印南町は9日、日裏勝己町長にとって3期目最初の編成となる2020年度一般会計予算案を発表した。「チャレンジとオールいなみ:希望を持てるまちづくり」を基本方針に、総額は50億8825万9000円、前年度比6776万4000円(1・3%)増加の積極型。
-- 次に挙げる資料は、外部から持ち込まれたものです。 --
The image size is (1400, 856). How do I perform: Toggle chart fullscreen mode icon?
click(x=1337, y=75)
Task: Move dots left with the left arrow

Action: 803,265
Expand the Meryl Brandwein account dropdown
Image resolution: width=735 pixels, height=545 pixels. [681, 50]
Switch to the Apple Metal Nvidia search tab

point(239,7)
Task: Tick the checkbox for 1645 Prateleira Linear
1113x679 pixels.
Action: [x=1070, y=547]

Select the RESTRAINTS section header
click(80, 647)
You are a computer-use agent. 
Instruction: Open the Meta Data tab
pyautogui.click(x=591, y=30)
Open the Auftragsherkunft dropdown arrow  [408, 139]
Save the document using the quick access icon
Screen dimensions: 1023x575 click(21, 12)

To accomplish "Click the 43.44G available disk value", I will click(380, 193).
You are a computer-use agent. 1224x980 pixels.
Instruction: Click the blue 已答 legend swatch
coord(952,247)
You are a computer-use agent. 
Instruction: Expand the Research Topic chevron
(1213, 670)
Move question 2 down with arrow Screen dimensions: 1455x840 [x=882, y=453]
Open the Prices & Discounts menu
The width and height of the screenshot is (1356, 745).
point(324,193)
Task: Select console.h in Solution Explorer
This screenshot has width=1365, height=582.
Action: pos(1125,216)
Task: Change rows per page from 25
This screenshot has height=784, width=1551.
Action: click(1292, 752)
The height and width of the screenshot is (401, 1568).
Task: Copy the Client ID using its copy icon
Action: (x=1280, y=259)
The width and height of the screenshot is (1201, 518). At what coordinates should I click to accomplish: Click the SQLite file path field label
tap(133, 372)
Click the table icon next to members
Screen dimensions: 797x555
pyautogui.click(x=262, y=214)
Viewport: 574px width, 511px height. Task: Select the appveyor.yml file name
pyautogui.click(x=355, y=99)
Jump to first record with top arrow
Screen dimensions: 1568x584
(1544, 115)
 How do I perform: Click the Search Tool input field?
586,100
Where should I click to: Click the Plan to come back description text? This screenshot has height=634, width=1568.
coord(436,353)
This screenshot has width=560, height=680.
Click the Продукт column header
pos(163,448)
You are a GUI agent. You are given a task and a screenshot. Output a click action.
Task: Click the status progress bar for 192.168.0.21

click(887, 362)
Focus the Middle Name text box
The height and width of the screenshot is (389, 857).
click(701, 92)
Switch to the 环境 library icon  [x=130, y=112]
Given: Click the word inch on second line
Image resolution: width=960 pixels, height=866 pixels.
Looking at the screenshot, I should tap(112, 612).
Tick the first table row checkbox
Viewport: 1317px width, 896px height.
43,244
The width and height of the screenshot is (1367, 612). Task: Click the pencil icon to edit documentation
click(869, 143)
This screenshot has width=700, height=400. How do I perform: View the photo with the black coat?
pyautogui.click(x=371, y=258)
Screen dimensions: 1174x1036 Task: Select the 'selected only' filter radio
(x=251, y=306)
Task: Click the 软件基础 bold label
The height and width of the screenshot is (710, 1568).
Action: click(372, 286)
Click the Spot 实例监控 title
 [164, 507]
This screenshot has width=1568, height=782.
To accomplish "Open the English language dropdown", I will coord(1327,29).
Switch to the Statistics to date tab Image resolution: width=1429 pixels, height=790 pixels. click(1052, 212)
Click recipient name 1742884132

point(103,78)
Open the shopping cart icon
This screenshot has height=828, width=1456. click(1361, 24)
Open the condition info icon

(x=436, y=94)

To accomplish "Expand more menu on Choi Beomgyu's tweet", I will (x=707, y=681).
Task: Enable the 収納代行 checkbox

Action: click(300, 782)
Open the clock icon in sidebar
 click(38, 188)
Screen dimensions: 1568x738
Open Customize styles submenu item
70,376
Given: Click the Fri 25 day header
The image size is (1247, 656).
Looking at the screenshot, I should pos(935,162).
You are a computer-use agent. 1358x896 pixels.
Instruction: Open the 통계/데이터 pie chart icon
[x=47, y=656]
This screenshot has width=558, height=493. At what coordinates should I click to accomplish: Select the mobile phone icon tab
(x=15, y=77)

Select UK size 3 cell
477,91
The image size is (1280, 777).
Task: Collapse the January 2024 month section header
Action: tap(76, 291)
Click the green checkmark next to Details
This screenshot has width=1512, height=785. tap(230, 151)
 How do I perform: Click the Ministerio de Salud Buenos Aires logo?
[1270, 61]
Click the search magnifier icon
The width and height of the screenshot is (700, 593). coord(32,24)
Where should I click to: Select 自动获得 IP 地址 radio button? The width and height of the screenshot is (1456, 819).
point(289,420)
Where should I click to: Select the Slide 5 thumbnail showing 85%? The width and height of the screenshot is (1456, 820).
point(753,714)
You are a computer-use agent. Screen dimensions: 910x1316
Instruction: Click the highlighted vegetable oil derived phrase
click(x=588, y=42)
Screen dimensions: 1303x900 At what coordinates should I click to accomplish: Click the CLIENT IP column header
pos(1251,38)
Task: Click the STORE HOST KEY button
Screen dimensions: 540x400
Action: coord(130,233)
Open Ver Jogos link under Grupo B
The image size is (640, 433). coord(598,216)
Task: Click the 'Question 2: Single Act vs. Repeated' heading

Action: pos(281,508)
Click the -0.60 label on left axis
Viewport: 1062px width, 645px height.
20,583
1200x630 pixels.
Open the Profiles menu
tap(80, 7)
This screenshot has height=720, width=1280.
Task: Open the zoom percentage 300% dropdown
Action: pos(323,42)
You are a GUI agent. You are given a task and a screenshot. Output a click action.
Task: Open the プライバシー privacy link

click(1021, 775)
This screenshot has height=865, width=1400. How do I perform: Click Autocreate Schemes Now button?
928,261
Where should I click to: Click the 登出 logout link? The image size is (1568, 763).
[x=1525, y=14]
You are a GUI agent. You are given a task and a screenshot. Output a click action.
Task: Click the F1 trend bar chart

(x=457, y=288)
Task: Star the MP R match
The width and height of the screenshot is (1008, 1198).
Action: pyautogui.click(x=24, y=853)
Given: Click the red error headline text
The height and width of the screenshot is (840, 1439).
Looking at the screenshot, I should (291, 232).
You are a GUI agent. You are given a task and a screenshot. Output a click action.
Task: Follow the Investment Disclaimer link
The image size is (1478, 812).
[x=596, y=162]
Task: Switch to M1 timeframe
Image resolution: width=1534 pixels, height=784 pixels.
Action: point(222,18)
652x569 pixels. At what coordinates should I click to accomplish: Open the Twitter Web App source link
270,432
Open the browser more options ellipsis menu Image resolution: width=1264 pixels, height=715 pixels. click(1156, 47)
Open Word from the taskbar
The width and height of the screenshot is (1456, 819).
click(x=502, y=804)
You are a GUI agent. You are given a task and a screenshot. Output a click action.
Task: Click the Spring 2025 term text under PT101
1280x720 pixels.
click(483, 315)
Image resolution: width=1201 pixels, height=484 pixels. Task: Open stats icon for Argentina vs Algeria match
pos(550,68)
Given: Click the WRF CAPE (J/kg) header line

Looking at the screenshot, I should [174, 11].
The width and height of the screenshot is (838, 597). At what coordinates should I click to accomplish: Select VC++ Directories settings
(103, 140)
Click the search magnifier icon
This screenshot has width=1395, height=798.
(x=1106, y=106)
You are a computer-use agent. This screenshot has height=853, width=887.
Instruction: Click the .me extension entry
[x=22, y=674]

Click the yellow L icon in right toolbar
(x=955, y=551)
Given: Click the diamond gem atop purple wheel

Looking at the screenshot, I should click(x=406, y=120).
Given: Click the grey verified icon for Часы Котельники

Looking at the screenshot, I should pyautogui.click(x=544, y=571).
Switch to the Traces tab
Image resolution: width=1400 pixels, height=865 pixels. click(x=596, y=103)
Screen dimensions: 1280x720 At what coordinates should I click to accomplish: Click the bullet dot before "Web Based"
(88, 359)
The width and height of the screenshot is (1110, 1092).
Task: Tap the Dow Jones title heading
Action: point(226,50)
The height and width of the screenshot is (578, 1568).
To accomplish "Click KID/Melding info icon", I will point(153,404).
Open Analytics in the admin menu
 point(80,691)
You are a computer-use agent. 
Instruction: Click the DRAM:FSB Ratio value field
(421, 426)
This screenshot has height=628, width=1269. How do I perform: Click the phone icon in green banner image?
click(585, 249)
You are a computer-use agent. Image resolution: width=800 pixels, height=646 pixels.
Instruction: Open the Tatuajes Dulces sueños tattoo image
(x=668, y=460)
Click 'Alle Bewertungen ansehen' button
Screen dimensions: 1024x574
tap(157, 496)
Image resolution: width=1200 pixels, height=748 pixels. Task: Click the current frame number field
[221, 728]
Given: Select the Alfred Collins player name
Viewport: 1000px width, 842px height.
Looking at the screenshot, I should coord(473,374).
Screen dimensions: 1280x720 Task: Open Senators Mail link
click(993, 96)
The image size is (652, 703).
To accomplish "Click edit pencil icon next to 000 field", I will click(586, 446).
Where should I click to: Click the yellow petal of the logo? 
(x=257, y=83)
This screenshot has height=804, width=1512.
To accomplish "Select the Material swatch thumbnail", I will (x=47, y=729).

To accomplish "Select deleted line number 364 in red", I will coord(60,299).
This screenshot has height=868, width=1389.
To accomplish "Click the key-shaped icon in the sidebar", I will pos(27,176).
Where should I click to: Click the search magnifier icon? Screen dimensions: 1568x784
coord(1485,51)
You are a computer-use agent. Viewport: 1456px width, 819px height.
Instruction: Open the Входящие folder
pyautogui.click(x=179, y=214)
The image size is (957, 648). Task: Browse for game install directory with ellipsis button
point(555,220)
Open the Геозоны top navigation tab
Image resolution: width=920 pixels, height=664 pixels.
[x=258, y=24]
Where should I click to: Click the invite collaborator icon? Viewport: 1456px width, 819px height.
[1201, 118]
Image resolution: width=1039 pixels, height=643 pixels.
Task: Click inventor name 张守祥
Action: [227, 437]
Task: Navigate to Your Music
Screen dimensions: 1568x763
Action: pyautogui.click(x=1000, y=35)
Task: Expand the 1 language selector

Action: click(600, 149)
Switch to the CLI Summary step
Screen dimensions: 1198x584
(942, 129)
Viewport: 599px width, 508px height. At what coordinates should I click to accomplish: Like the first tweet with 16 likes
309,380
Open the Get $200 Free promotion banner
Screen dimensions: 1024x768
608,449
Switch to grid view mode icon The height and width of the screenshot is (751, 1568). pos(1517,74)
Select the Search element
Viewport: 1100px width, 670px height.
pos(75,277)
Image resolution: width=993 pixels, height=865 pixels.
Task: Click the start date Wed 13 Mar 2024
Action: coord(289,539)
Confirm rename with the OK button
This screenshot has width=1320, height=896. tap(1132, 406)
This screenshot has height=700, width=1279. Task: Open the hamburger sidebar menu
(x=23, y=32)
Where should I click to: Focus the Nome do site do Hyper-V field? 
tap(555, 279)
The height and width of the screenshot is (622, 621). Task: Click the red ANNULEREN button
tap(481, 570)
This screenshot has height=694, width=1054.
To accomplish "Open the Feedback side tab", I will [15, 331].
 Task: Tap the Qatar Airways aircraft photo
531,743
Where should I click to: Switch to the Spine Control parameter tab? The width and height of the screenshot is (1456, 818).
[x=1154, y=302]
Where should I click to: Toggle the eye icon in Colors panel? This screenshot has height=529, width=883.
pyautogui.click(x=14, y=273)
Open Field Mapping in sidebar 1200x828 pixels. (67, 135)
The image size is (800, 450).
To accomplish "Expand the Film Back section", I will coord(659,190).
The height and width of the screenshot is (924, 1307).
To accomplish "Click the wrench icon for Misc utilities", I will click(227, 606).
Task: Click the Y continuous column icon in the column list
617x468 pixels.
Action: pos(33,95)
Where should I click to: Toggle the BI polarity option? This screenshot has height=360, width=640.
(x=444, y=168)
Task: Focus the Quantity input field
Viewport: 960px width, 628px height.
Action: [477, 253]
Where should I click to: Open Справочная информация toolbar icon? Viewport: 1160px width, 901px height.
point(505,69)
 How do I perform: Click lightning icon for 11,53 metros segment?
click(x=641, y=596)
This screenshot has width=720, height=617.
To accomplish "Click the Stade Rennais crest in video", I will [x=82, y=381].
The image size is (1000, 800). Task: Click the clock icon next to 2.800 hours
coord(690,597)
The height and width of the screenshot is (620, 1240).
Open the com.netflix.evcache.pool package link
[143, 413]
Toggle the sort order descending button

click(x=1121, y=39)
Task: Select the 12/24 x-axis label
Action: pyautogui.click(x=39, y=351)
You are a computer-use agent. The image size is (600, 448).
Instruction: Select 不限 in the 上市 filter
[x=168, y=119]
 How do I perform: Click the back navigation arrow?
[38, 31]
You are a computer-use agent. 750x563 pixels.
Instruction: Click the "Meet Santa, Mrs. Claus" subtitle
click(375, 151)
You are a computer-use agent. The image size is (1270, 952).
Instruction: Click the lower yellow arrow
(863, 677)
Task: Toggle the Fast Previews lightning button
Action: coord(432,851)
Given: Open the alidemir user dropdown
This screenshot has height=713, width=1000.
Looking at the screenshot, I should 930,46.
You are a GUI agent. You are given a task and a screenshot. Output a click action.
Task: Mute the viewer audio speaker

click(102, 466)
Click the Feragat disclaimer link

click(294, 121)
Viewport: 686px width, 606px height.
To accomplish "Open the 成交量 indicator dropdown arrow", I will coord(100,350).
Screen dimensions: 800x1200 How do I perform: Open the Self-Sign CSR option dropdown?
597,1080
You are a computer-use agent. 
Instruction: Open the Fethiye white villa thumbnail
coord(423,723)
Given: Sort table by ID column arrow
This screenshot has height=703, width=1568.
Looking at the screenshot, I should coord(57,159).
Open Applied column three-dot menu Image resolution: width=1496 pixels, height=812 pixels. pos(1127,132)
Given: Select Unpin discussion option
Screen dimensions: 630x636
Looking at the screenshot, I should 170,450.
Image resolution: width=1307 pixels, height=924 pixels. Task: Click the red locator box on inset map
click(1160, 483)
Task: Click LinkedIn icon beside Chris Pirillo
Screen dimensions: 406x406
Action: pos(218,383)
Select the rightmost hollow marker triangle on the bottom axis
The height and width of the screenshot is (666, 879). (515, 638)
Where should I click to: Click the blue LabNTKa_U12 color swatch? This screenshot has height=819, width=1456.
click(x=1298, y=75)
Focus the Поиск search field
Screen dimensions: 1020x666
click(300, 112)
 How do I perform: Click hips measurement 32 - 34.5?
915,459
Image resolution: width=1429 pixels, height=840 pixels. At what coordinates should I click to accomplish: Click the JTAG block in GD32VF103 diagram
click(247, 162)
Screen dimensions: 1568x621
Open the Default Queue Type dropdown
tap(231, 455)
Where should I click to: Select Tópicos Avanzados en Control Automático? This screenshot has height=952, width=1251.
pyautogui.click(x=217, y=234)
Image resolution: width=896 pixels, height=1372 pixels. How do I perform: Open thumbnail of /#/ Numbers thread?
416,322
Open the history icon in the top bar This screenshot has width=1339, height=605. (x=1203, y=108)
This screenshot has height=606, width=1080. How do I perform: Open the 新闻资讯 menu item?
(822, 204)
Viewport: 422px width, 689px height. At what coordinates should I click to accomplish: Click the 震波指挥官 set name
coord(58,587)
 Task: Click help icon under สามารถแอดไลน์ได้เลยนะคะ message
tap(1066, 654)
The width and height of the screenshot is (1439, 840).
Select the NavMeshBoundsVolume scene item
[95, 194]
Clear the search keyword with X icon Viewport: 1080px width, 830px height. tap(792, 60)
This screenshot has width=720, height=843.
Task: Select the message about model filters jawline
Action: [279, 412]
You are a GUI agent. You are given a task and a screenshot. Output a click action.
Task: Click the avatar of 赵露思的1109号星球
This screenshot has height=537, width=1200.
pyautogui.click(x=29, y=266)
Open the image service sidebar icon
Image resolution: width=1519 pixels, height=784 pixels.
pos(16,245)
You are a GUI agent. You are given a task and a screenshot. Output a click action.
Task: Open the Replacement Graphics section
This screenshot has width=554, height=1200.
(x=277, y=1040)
新規事業では特定空き家撤去費助成や小中学校へのWi―Fi整備などを盛り込み、懸案の切目橋架け替えについては、いよいよ詳細設計がスタートする。

 今回の予算編成については「4年に一度の節目の年に新たな挑戦を重ね、機動的かつ効果的な施策を展開する、『チャレンジする印南町』をこれまで以上に前面に押し出す時期」とし、「『安かろう・よかろう』をモットーに真に必要な事業を厳選し、住民目線で推し進める」ことを基本方針にしている。

 主な事業では、防災面で切目川防災センター整備事業1024万3000円を計上し、トイレの洋式・バリアフリー化、かまどベンチ3基を設置する。高速印南SA付近のいなみ防災広場構想については350万円で、土地利用計画を策定する。切目橋架け替えは6100万円で新年度に詳細設計を行い、2025年度の完成を計画しているが、事業スピードをアップしていく方針。

 生活環境整備では、特定空き家除却事業費補助制度を新たに導入。特定空き家の撤去に関して4分の3、上限75万円を補助。新年度予算は375万円で、5軒分を見込んでいる。定住促進では未来投資新規事業調査委託料として650万円を計上。宅地造成を見据えた宇杉地域の調査設計などを進める。教育環境の充実ではICT教育推進事業として9106万8000円を計上し、町内小中学校のWi―Fi環境整備、児童・生徒1人に1台のタブレット配布を進める。小学校トイレの洋式化は6644万円で、今年夏休み中の工事完成を目指す。

 議会3月定例会は12日開会。一般会計予算含め23議案を提出する。分課設置条例の一部改正では現行の企画政策課と産業課を統廃合し、企画産業課を新設する。業務を一元化し、観光と地域産業をドッキングさせた施策を展開していくのが狙い。企画政策課の一部業務は総務課にも移行する。